Infection Preventionists Not Benefiting From Health Information Exchanges
Anyone in healthcare is aware of recent initiatives from CMS and CDC to increase the use of medical health records (and use the data) and to decrease infections. And one would image you could use the former to achieve the latter. But a new study from Regenstrief Institute
finds that's not being done.
"The Centers for Disease Control and Prevention are encouraging local and state health departments to use health information technologies to improve infectious disease reporting and prevention activities. We found that while hospital-based infection preventionists ... may have access to health information technology, they lack specially designed computer tools needed to sift through the massive amounts of data in electronic medical records," said lead author Brian Dixon, MPA, PhD, Regenstrief Institute investigator and assistant professor in the School of Informatics and Computing at Indiana University-Purdue University Indianapolis.

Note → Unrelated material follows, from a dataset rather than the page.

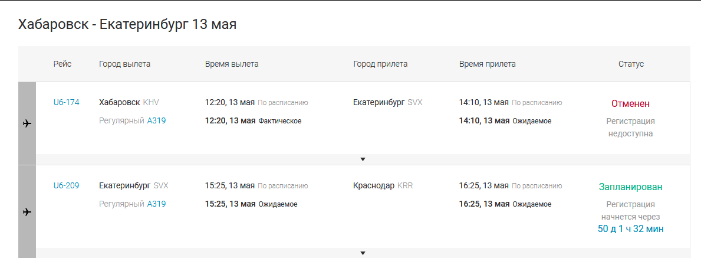Click Хабаровск KHV departure city

pyautogui.click(x=129, y=102)
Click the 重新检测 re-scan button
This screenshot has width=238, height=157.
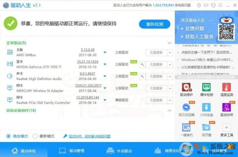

The study measured the awareness, adoption and use of electronic medical record systems and health information exchange by hospital-based infection preventionists to report and share information. While the majority (70%) of the infection preventionists said they had access to EMR data, just 20% reported being involved in the design of the system; therefore study authors question if the systems offer the right tools and data needed to study infections. Also, just 10% of infection preventionists said their organizations were formally engaged in health information exchange activities.
The study, "Infection Preventionists' Awareness of and Engagement in Health Information Exchange to Improve Public Health Surveillance" was published online on Feb. 18, 2013, in the American Journal of Infection Control. The study was funded by the CDC.